Послышался холодящий кровь отвратительный вой падающих бомб. Подо мной
дрогнула земля и затряслась. На Неве стогами вспучивался лед и высоко вверх
взлетали голубые задымленные фонтаны.
У всех мостов - и на кораблях закашляли и заливчато залаяли зенитки,
сливаясь в дружный хор. Они испятнали комками разрывов все небо. Казалось,
что не осталось просветов, в которые могли бы проскочить бомбардировщики, а
"юнкерсы" все же прорывали огневую завесу и устремлялись к кораблям, мостам
и заводам.
Такого большого налета на Ленинград давно не было. Прижавшись к
именному столбу ворот, задыхаясь от волнения, я наблюдал, как сваливаются в
пике и взмывают "юнкерсы" над теми участками Невы, где стоял линкор,
крейсеры, миноносцы. Как рвутся бомбы около "Полярной звезды" и выводком ее
стальных птенцов - подводных лодок, жавшихся к гранитной стенке.
Я ждал, что сейчас полетят в стороны черные обломки и запылают пожары.
Но ни один корабль еще не тонул. С зенитных площадок, окутанных пороховым
дымом, комендоры яростно отбивались.
К вою бомб вдруг присоединился хлесткий свист тяжелых снарядов,
падавших в тех же направлениях, что и бомбы. Гитлеровцы, видимо, спешили
воспользоваться
неподвижностью кораблей, чтобы одним комбинированным ударом уничтожить
их.
В ответ басисто заговорила наша тяжелая артиллерия. Грохот стоял такой,
что я не слышал ни звонких команд на "Урале", ни гудения моторов самолетов.
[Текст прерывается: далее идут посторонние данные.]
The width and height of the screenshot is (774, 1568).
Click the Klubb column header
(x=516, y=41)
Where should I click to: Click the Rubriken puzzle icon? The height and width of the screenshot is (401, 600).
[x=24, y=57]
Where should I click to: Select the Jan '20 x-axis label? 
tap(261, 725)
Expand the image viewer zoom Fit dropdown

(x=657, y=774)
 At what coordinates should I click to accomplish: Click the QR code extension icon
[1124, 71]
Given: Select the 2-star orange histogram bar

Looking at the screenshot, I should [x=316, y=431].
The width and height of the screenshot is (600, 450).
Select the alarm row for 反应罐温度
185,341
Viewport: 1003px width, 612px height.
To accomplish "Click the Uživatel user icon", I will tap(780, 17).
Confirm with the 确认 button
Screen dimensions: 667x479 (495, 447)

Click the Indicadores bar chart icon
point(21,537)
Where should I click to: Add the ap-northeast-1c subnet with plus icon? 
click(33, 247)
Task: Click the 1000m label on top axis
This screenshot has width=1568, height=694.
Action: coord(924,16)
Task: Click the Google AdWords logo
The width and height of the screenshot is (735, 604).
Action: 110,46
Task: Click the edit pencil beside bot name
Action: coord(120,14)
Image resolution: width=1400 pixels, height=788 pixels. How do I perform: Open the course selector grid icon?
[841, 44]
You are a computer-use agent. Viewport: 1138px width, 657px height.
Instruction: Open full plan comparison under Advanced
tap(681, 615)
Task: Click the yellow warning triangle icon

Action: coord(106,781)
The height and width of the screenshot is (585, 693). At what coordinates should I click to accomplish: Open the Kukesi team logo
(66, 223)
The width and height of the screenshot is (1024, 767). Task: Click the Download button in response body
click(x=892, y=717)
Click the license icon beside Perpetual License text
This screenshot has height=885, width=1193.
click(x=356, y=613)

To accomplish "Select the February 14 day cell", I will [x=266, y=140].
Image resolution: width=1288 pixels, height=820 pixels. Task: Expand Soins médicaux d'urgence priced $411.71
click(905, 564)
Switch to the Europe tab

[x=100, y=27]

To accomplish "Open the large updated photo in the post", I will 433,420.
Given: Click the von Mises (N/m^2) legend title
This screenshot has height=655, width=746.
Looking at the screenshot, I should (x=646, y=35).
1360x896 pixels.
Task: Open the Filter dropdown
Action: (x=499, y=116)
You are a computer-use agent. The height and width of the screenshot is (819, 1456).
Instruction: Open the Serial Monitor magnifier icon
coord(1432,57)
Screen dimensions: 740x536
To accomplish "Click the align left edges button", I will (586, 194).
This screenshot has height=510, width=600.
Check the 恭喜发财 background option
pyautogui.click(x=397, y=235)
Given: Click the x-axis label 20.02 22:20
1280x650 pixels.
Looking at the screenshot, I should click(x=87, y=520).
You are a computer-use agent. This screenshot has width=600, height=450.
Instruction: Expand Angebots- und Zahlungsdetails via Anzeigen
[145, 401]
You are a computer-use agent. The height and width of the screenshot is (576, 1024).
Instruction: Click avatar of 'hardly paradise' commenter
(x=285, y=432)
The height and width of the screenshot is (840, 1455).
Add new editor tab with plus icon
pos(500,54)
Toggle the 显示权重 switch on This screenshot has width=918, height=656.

Налет длился не менее часа. Затем стрельба мгновенно смолкла и в небе
трубно загудели наши "миги", рыскавшие меж высоких облаков.
На этом я ставлю точку. Все четыре тетради оставляю дома. Не буду же я
таскать их с собой по всем флотам.
"ЗА КОЛЬЦОМ БЛОКАДЫ"
6 апреля 1942 года. Вечер и ночь я провел не на корабле, а дома. На
кухне было тепло, так как женщины по случаю пасхи днем топили плиту щепками
и мусором.
Ужинали мы по - праздничному. На стол я выложил весь мой сухой паек,
выданный на дорогу: галеты, банку мясных консервов и сухой яичный порошок.
Спать мы улеглись рано и сразу почувствовали пасхальную "жару божью":
прозвучал сигнал воздушной тревоги, послышалась пальба зениток, гудение
самолетов и посыпались бомбы. Бомбы были крупные. От взрывов трясся дом и
ходуном ходила земля под ним.
Теща вскочила с постели и, втиснувшись в щель между двух шкафов,
принялась креститься. А я и няня, понимая, что шкафы и молитвы от бомбы не
спасут, остались лежать и прислушиваться к пальбе.